November 15, 2018

Is There a Right to Not Be Offended?

WHY WOULD A LIBERAL MAGAZINE like The Nation apologize for publishing a poem that tries to capture the desperation of a homeless Black woman? What kind of offensive language would make them regret “the pain we have caused to the many communities affected by this poem”?

The Nation’s letter of apology was actually longer than the poem itself, which was written by Anders Carlson-Wee. Here’s the complete poem:

“How-To”
If you got hiv, say aids. If you a girl,
say you’re pregnant––nobody gonna lower
themselves to listen for the kick. People
passing fast. Splay your legs, cock a knee
funny. It’s the littlest shames they’re likely
to comprehend. Don’t say homeless, they know
you is. What they don’t know is what opens
a wallet, what stops em from counting
what they drop. If you’re young say younger.
Old say older. If you’re crippled don’t
flaunt it. Let em think they’re good enough
Christians to notice. Don’t say you pray,
say you sin. It’s about who they believe
they is. You hardly even there.

Evidently, what triggered the avalanche of protests on social media was the brazen use of Black vernacular by a white poet. Faced with the backlash, the editors caved, saying they made a “serious mistake.” Even the poet apologized.

To her credit, Katha Pollitt, a columnist for The Nation, called the magazine’s apology “craven,” saying it “looks like a letter from re-education camp.” The proper thing to do, she added, would have been to reprint the poem together with readers’ opinions.

Also to her credit, Grace Schulman, who was poetry editor at The Nation from 1971 to 2006, wrote in The New York Times that she was “deeply disturbed by this episode, which touches on a value that is precious to me and to a free society: the freedom to write and to publish views that may be offensive to some readers.”

Separate from the issue of free speech, however, is the issue of how offensive was the poet’s use of Black vernacular? Should white artists now stay in their lanes for fear of offending minorities?

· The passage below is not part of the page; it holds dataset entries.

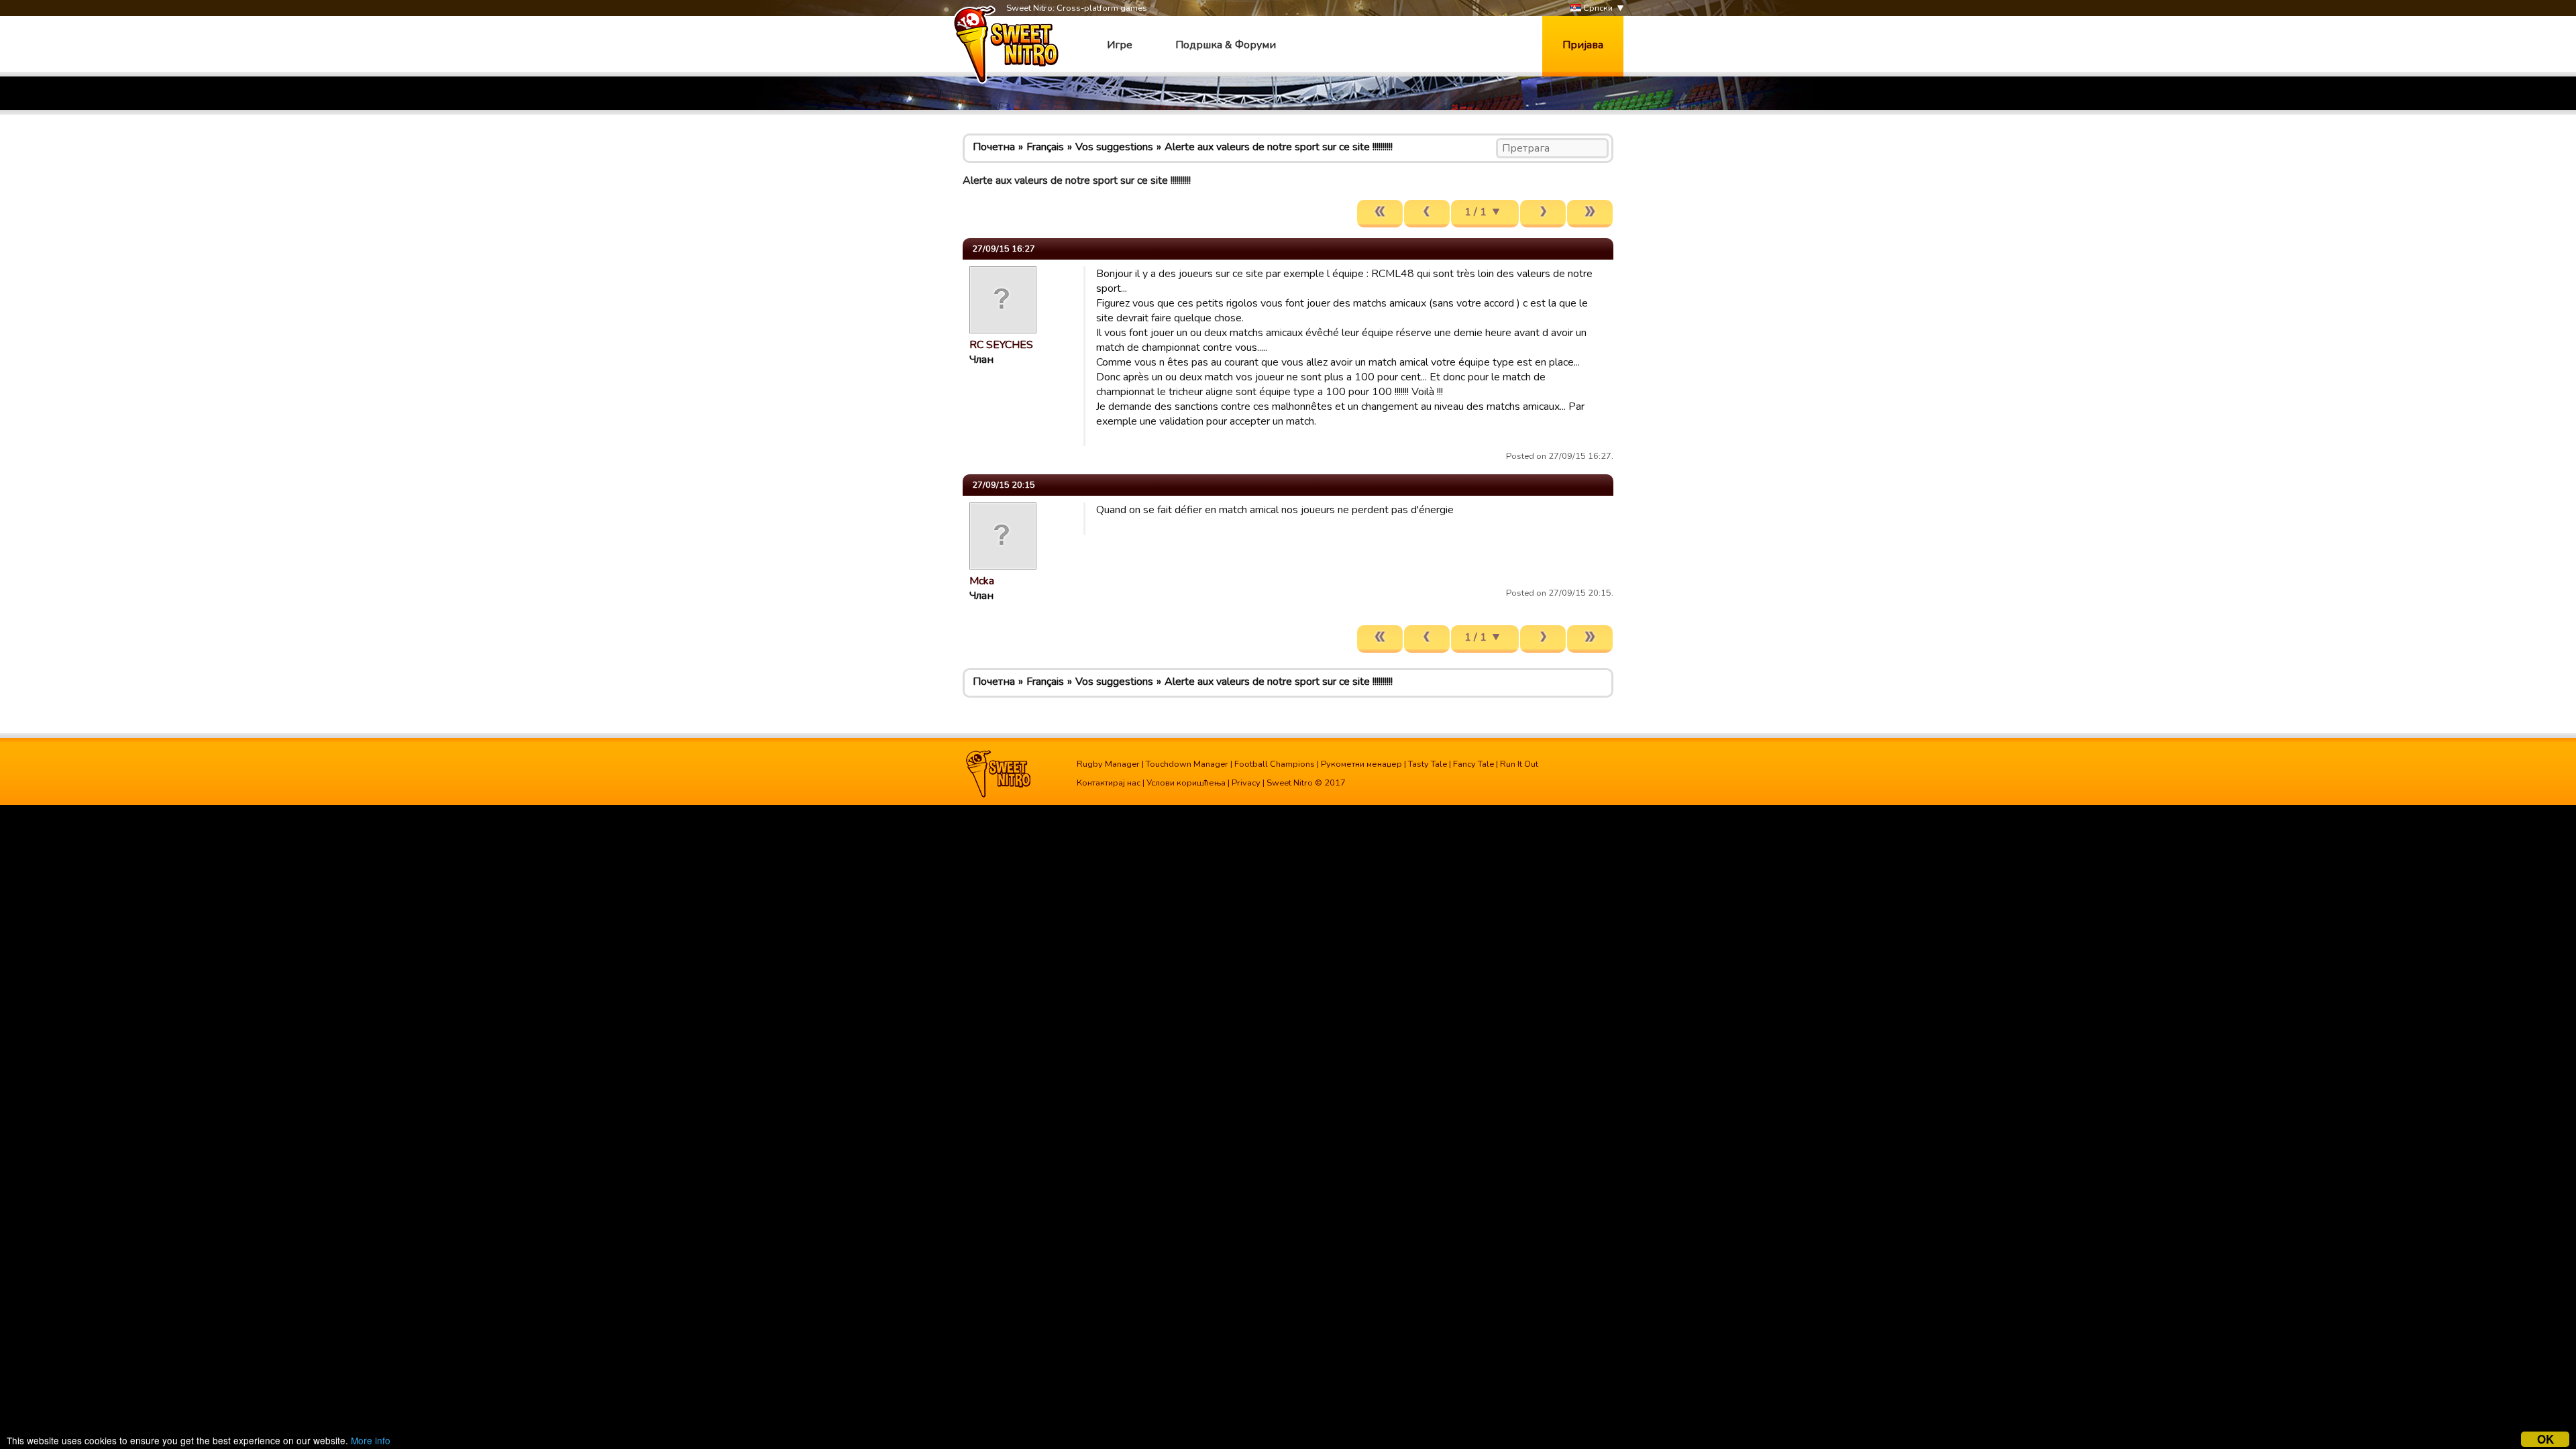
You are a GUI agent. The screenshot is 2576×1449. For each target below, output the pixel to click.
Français (1045, 147)
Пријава (1582, 45)
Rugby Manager (1108, 764)
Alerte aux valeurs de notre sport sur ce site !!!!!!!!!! (1279, 147)
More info (370, 1440)
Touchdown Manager (1187, 764)
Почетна (994, 147)
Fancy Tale (1473, 764)
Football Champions (1274, 764)
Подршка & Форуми (1225, 45)
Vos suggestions (1114, 147)
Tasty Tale (1427, 764)
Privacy (1246, 783)
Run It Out (1519, 764)
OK (2545, 1439)
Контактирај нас (1108, 783)
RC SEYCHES (1001, 344)
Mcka (981, 581)
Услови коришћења (1186, 783)
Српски (1597, 8)
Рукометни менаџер (1361, 764)
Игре (1119, 45)
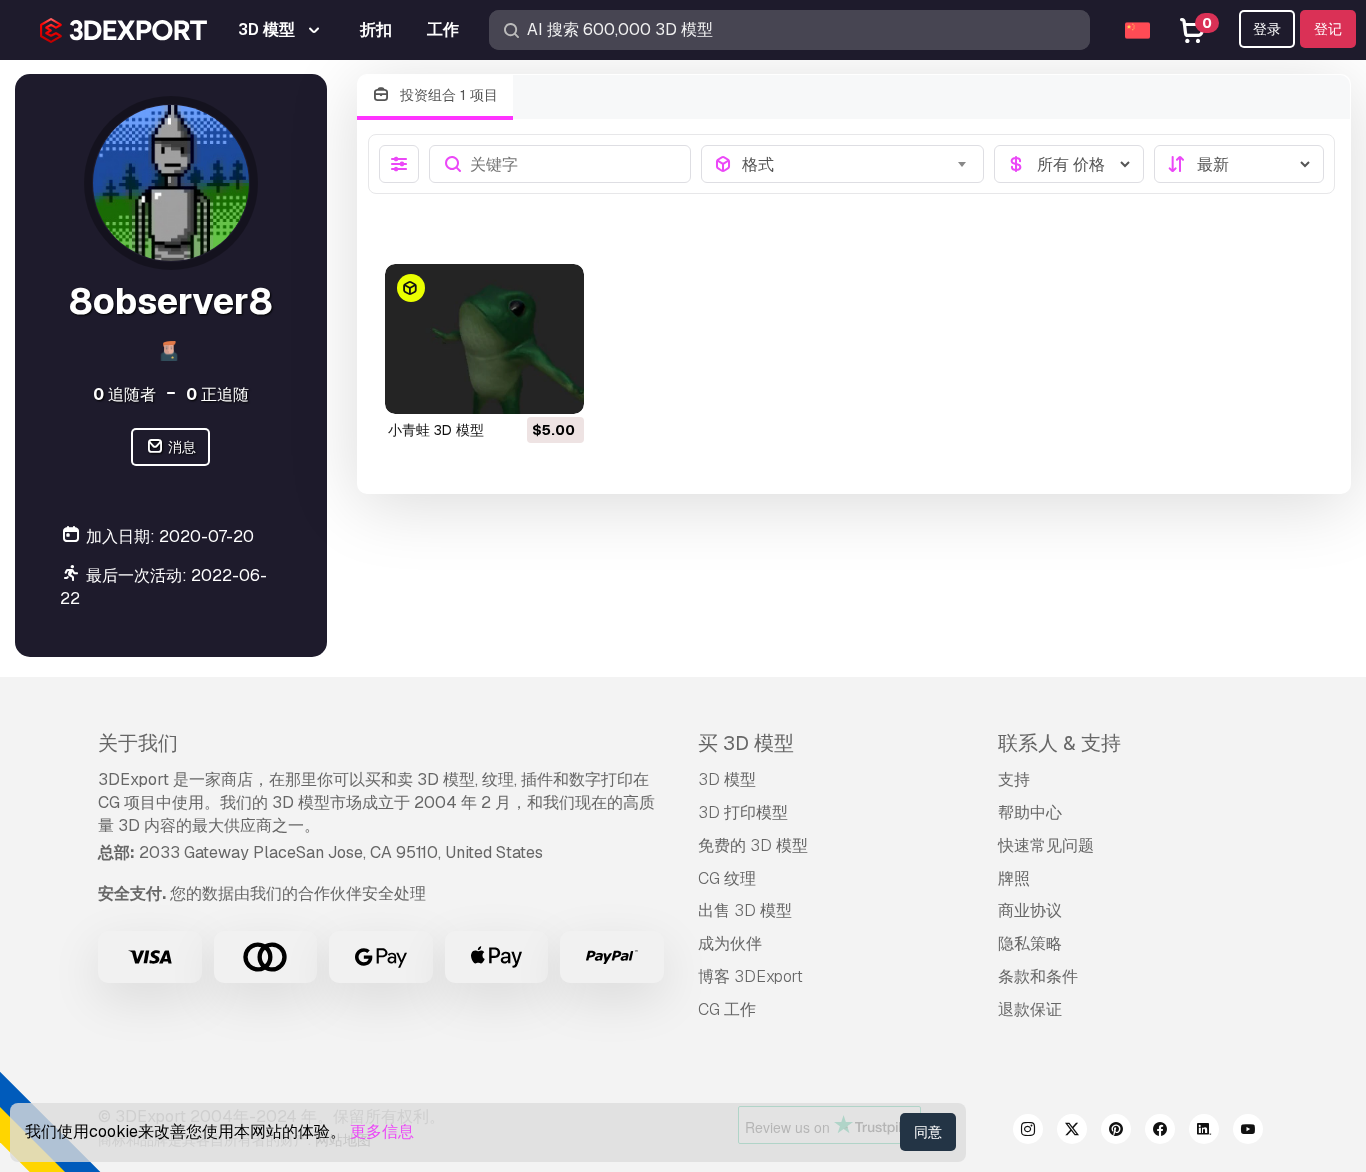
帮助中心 (1030, 812)
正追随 (217, 394)
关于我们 (138, 743)
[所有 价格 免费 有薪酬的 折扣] (1069, 164)
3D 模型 (727, 779)
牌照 (1014, 878)
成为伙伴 (730, 943)
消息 (180, 447)
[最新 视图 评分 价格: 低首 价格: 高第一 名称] (1239, 164)
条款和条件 (1038, 976)
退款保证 (1030, 1009)
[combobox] (856, 164)
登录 (1267, 29)
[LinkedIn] (1204, 1132)
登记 (1328, 29)
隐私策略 (1030, 943)
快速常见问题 (1046, 845)
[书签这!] (555, 386)
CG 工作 (727, 1009)
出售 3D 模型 (745, 910)
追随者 (124, 394)
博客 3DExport (750, 976)
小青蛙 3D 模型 (436, 430)
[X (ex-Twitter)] (1072, 1132)
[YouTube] (1248, 1132)
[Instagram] (1028, 1132)
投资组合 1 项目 (447, 95)
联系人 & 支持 (1059, 743)
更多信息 (382, 1131)
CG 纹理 (727, 878)
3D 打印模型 (743, 812)
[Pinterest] (1116, 1132)
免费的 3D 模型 (753, 845)
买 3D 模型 (746, 743)
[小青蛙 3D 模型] (485, 339)
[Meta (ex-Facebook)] (1160, 1132)
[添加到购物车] (514, 386)
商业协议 (1030, 910)
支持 (1014, 779)
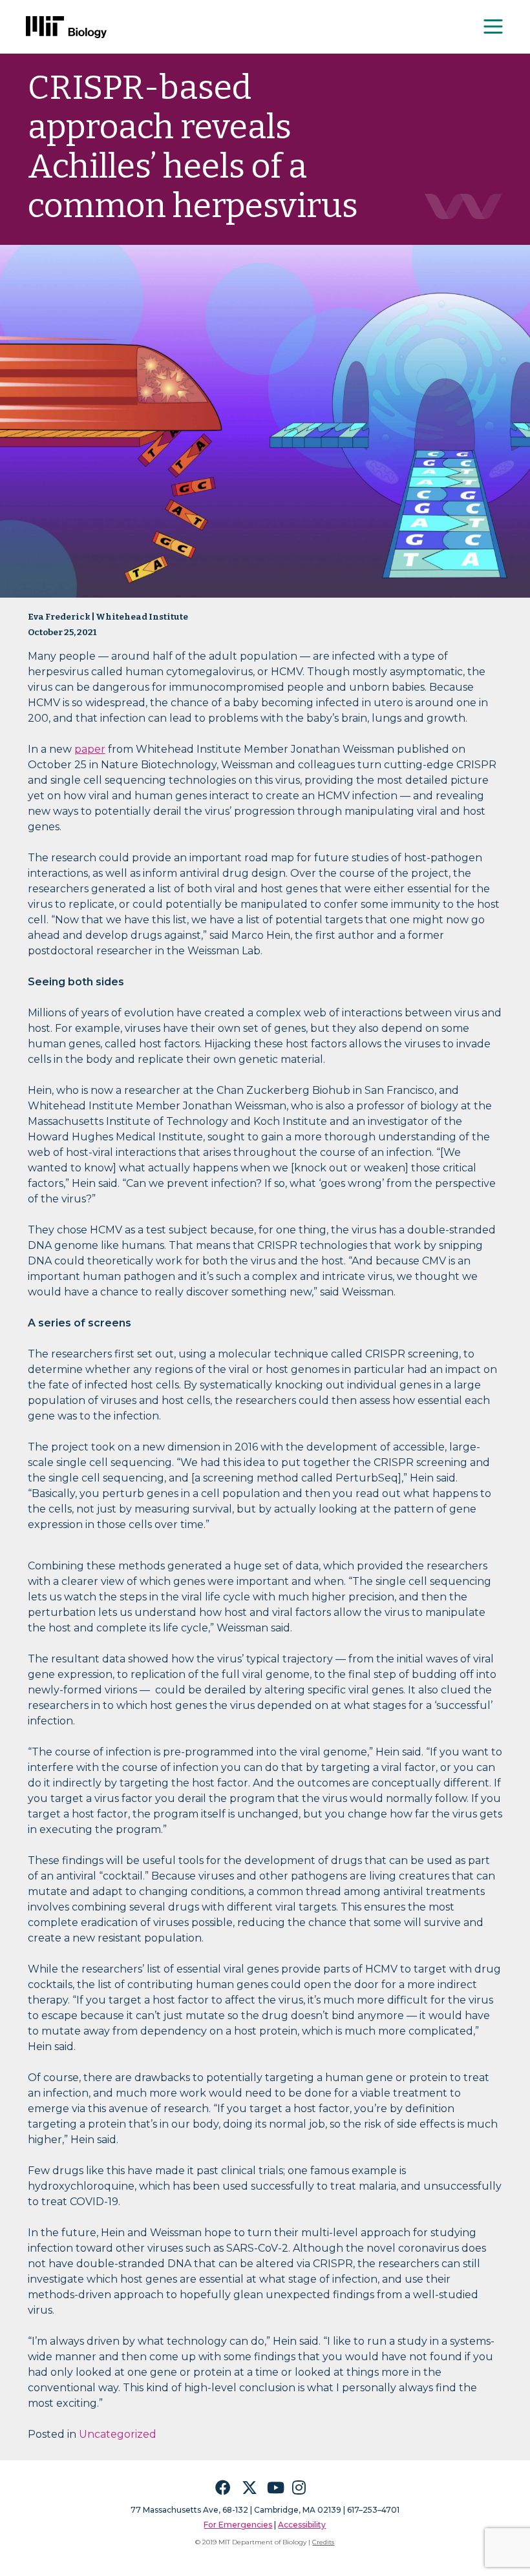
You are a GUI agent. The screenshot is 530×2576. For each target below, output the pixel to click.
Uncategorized (117, 2434)
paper (89, 749)
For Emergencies (238, 2524)
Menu (493, 26)
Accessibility (302, 2524)
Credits (323, 2542)
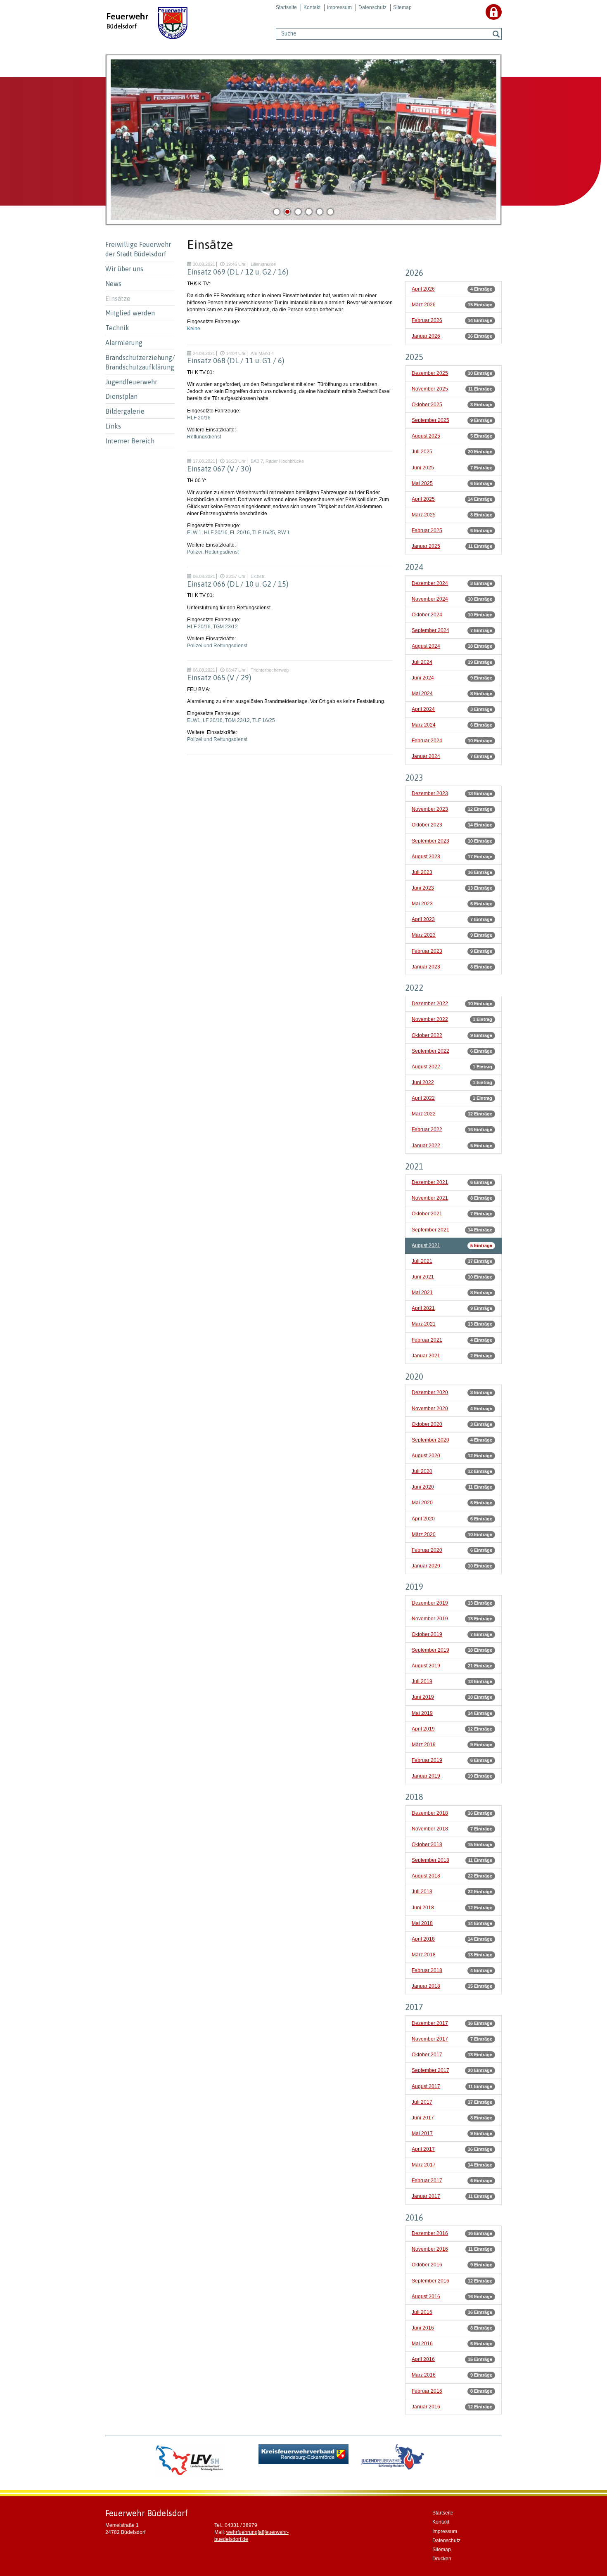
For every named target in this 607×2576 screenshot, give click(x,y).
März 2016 (424, 2375)
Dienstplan (121, 396)
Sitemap (402, 7)
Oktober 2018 (427, 1844)
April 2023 (423, 919)
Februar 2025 (427, 530)
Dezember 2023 (430, 793)
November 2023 (430, 809)
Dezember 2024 (430, 583)
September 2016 (430, 2281)
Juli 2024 (422, 662)
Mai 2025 (422, 483)
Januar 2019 (426, 1776)
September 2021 (430, 1230)
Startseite (286, 7)
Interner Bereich (129, 441)
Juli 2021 (422, 1261)
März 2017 (424, 2165)
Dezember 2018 (430, 1813)
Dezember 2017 (430, 2023)
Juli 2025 (422, 452)
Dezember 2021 (430, 1182)
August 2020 (426, 1455)
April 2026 (423, 289)
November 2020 (430, 1408)
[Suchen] (496, 34)
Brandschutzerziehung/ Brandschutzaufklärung (140, 362)
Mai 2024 (422, 693)
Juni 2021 (423, 1277)
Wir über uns (124, 268)
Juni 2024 (423, 678)
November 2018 (430, 1829)
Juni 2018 (423, 1908)
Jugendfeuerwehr (131, 382)
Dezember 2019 (430, 1603)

The irony is that the language used by Carlson-Wee came from an honest place. This wasn’t a case of sensationalist art meant only to provoke. This was an artist trying to bring to life a voice of pain, a voice of despair.

If editors must stand up for free speech, they must especially stand up for the kind of artistic speech that brings us face to face with human desolation.

“We often say that we want whites to understand black pain, the black experience, black difference. We want them to empathize,” African-American author and academic John McWhorter writes in The Atlantic. “But upon achieving this understanding, white artists, as artists, will naturally seek to express it through their creations. Are we to decree that they must not?”

We have become so sensitive to hurting people’s feelings that we won’t allow a white artist to convey the authentic rhythms of the street if that means “appropriating” another race’s vernacular.

As McWhorter writes: “Carlson-Wee, as a young white man dedicating a poem to a homeless black person’s suffering and trying to get inside her head, would seem to be displaying exactly the kind of empathy that we seek. ‘Feel it but don’t show it,’ we tell him, instead. ‘Empathize, but block that empathy from your creative impulses, on the pain of hurting us by imitating us without our consent.’ ”

Even if we grant that many people were genuinely offended by the poem, should that guide editorial decisions about art? Which civil right is more essential to the American spirit: the right to offend or the right to not be offended? The question itself is absurd, because in a free and open society, the freedom to offend is the very freedom to speak.

We have become so sensitive to hurting people’s feelings that we won’t allow a white artist to convey the authentic rhythms of the street if that means “appropriating” another race’s vernacular.

When editors start to tell poets to watch their speech, they create the worst possible atmosphere for creativity: fear. As much as I feel for those who were offended by the poem, I feel more deeply for the poet who tried to capture the pain of a woman but instead got hijacked by the ever-intolerant armies of social media.

If editors must stand up for free speech, they must especially stand up for the kind of artistic speech that brings us face-to-face with human desolation, with homeless souls on our sidewalks who are so desperate to get our attention — because “you hardly even there.”